I am very fortunate that my contact with capital punishment has been abstract and not via personal experiences.   

Like many children, at an early age I lay in bed obsessing about what it meant to switch off the light of consciousness in death.  The resulting terror was not the dark but that there wouldn’t even be dark.  The idea that this penalty could be imposed by a powerful institution somehow made it much worse.  Would it be better to anticipate this or have it happen randomly?   The superficial paradox of the “unexpected hanging” (you can google it) seemed to me to drive home the additional horror of a specified finite existence.

I confronted a family friend, pointing out that the death penalty, at least as applied for murder, was hypocritical. They said this was much too simplistic and that, in any case, it was the deterrent value that was important for society.  This gave me pause for a bit. Intuitively this felt absurd.  I knew about the scientific method; could you do a controlled experiment?  More important, the situations where the deterrent effect of punishment would be evident are where it is designed to be disproportionate to the crime; highly unappealing!

This thought process was enough for me for a long time.  Once you realize something is flawed at a fundamental level, its attempted usage will inevitably bring out the worst in us replete with unintended consequences, biases and abuses.

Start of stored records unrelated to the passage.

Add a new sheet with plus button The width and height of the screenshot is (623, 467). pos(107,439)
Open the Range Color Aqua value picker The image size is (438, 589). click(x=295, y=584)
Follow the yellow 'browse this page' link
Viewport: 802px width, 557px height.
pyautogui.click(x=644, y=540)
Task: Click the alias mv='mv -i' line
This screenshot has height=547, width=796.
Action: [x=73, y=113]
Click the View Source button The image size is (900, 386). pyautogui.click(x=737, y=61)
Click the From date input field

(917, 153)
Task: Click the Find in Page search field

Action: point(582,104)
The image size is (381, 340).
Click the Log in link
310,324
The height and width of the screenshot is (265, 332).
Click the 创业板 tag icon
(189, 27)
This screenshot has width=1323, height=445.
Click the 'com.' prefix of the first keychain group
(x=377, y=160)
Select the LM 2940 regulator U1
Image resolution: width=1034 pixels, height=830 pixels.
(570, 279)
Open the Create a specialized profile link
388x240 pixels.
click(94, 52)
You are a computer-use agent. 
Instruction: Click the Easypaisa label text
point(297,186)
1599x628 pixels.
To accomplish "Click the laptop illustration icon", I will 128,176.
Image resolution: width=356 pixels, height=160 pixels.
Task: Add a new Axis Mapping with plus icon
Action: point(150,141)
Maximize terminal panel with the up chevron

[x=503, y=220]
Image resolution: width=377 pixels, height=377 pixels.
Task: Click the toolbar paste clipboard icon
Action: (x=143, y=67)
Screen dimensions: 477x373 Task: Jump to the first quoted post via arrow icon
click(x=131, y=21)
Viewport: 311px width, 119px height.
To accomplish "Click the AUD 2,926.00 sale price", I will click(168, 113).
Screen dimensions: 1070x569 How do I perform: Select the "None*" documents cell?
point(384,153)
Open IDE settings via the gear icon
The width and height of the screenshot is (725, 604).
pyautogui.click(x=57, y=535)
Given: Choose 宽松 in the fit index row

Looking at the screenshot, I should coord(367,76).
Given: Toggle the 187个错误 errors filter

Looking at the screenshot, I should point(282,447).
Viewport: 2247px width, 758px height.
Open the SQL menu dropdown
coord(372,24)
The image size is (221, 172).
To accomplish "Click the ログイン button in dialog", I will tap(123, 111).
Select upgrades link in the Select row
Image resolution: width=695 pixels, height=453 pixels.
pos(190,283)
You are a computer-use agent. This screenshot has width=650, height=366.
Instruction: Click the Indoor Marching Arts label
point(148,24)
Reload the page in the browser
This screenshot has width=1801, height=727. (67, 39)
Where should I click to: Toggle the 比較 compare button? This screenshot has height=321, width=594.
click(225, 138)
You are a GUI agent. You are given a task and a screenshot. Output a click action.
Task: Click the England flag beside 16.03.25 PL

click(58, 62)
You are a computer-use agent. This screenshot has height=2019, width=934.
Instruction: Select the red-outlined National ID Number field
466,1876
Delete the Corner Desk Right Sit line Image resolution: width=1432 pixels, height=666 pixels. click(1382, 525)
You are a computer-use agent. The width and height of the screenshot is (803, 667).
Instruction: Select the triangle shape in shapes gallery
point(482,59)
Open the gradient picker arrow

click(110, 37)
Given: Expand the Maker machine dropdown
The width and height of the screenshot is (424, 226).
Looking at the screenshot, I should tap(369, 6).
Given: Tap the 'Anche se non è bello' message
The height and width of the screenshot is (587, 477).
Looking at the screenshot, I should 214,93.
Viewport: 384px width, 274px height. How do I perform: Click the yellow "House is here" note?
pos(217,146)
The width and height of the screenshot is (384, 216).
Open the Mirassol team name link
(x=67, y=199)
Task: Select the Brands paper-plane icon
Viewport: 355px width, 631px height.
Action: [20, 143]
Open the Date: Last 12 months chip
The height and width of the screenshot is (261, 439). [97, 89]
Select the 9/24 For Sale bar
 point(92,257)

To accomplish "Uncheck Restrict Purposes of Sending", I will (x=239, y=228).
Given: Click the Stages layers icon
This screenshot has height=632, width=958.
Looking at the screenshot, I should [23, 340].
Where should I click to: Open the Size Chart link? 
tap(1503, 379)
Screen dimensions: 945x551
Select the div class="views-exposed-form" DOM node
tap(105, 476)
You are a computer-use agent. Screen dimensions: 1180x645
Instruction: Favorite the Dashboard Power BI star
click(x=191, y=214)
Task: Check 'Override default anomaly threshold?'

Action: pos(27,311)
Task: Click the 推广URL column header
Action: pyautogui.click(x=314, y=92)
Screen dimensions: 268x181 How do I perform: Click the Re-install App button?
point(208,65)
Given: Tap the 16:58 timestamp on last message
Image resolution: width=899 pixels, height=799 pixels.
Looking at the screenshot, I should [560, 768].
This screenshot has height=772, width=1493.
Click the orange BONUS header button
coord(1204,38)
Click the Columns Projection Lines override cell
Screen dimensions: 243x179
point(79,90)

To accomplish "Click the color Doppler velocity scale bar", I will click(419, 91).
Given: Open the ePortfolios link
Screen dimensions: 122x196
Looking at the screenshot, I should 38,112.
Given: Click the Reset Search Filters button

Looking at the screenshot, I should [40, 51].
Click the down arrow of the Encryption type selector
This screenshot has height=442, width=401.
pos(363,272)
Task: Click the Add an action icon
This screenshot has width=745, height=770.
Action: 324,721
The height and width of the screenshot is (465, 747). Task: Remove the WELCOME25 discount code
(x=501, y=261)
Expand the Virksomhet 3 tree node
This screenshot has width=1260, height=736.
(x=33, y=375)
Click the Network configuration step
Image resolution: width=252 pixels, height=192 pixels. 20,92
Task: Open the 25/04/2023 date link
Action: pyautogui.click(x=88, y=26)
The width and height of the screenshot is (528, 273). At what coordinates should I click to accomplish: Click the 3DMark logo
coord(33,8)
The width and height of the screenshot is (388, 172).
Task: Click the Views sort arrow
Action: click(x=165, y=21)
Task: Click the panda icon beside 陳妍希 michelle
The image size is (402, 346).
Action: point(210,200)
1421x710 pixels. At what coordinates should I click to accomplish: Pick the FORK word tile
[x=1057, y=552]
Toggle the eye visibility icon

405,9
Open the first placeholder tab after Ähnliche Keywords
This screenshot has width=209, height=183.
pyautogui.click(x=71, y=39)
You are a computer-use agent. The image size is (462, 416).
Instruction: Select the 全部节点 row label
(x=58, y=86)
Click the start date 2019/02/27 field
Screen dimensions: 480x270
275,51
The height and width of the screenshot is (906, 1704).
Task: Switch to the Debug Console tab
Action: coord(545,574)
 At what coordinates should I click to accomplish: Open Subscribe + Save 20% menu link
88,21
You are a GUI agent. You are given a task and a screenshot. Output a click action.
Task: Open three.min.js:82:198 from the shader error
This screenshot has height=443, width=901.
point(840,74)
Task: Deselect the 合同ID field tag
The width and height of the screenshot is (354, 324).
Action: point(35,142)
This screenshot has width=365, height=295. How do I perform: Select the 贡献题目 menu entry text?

In September 2011 there was a well publicized execution of Troy Davis despite most of the evidence and testimony resulting in his conviction being weak at best.  What struck me, being professionally involved in improving decisions under conditions of uncertainty, was that from a naïve mathematical basis the denial of clemency was so obviously wrong.  Even if you accept the notion of an eye-for-an-eye, the choice to move ahead with the death penalty for someone who has already spent 25% of a normal lifespan imprisoned requires almost total certainty (90%), especially if you consider the cost to society of a wrongful execution. 

Most recently my family and I have started a farm which constitutes an ethical source of dairy and eggs  but without any killing and with attention to our animal partners with respect to their existence as sentient beings.  The final piece of the puzzle in getting to our model was recognizing that  it was not acceptable– for us at least– for some animals to be slaughtered even if painlessly and presumably oblivious to their fate.  We could observe directly the emotional and social connections in our animal population and could easily imagine the impact of a sudden absence.  There are other ‘higher order’ considerations, significant enough to become first order ones:  1- the effect of pre-knowledge of the fate of the different animals on the care and attention received from the farmer, 2- the accumulating psychological impact on those involved in the process and the act.  The analogies to these within our penal and capital punishment system are hardly necessary to state.

What we love about DPF is that it uses the lens of this deep wrong to probe and attack many different types of inequities and problems with our criminal justice system.  It doesn’t replace other efforts but provides a powerful orthogonal perspective that maybe someday in not that distant future will be happily irrelevant.